Zeewolde, The Netherlands – Struggling automaker Saab has filed for bankruptcy protection. The filing also affects Saab Automobile Powertrain AB and Saab Automobile Tools AB, but excludes Saab Automobile Parts AB and the company’s overseas subsidiaries, such as Saab Cars North America.

The company said that the proposed voluntary reorganization process is to secure short-term stability while simultaneously attracting additional funding. The reorganization will be a self-managed legal process under Swedish law, headed by an independent administrator appointed by the court who will work closely with the Saab Automobile management team.

As part of the process, Saab has formulated a reorganization plan, which includes a number of aspects aimed at lowering its cost base and creating a viable, competitive and independent organization. Following court approval, the reorganization will be executed over an initial period of three months, which can be extended by another three months to a maximum of twelve months.
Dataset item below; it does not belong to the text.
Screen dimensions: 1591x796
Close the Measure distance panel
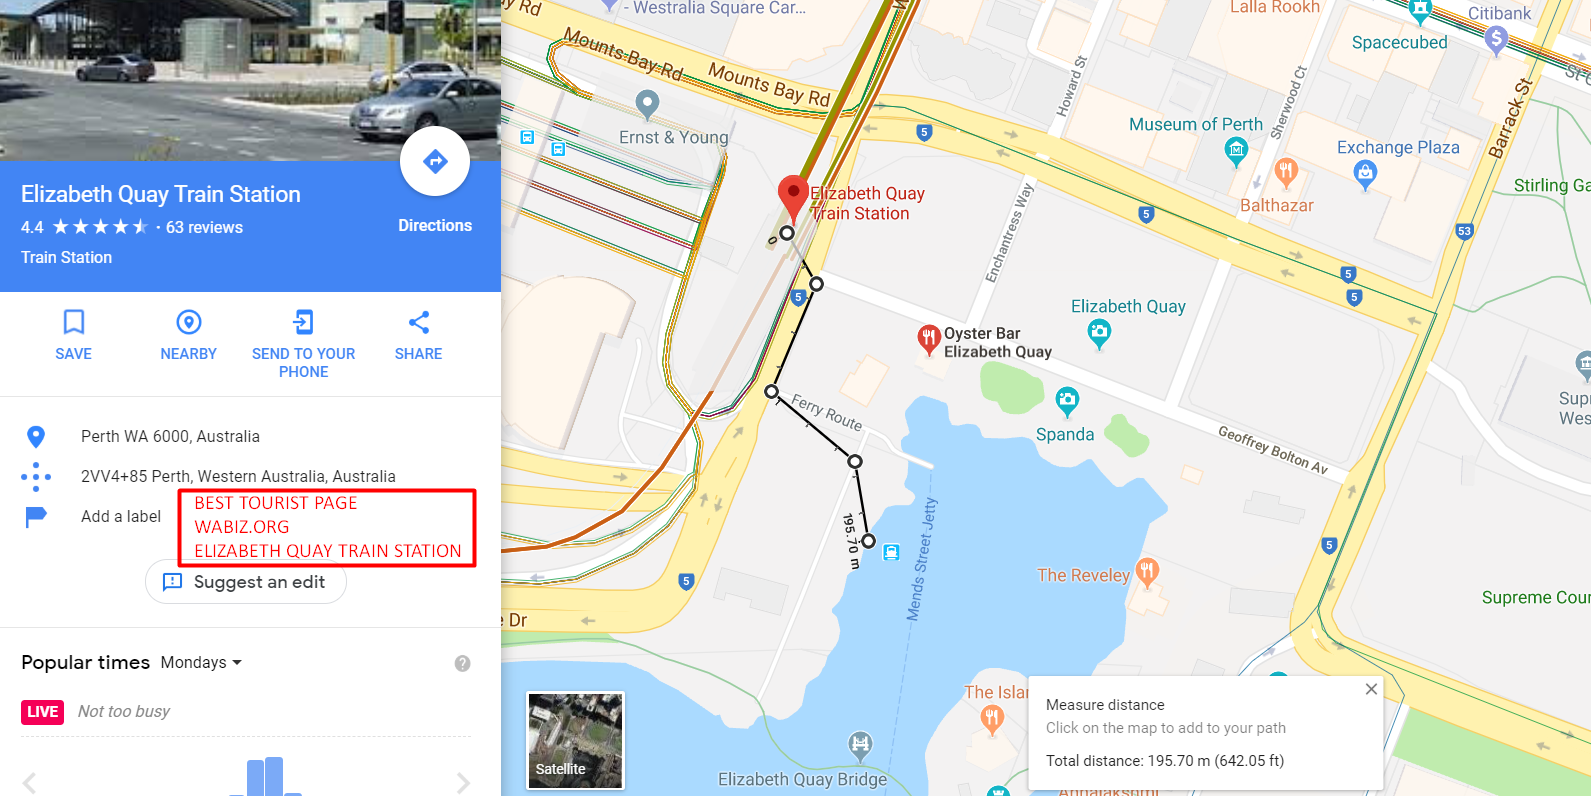coord(1371,689)
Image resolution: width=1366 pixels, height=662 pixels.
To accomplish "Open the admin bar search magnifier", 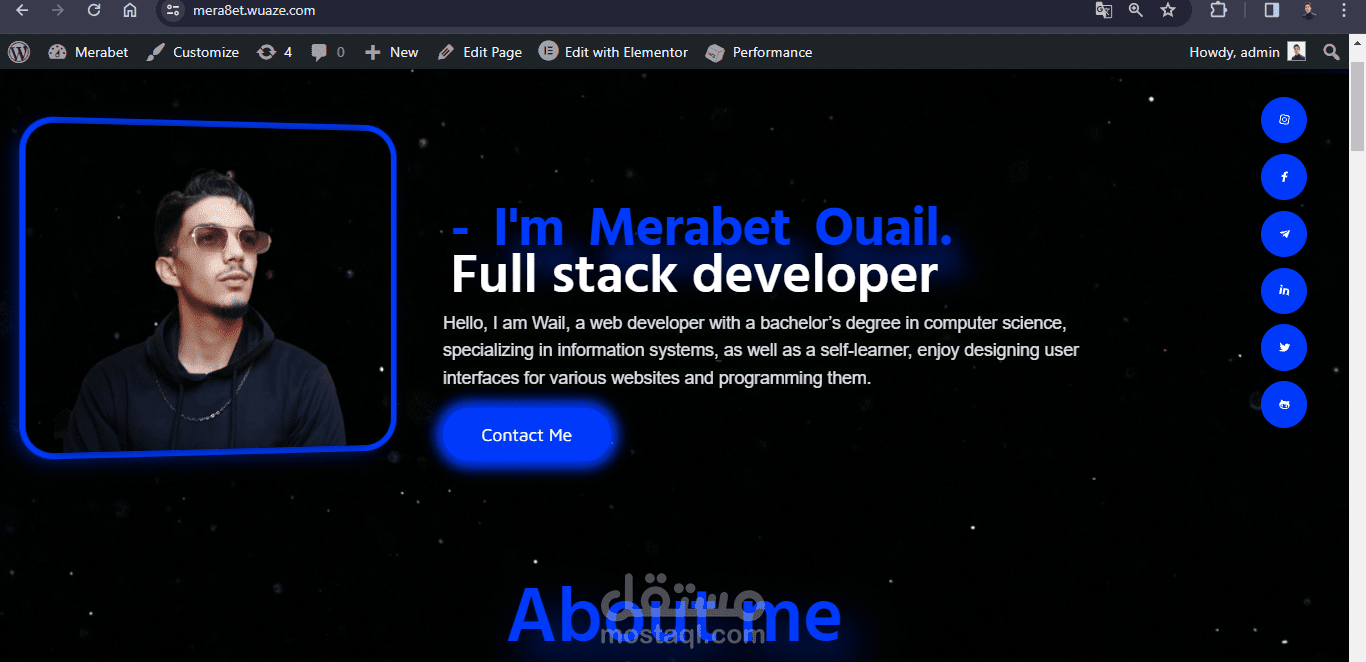I will (x=1331, y=52).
The court-appointed administrator will apply for the Swedish state’s wage guarantee scheme, allowing all Saab employees to be paid their August wages.

Pang Da and Youngman, which earlier partnered with Saab, both support the voluntary reorganization, according to Saab CEO and chairman Victor Muller. The two Chinese companies placed orders for 11,000 cars and have agreements for conditional long-term funding.

Saab was forced to suspend production at its plant when suppliers stopped shipping parts due to non-payment and terms.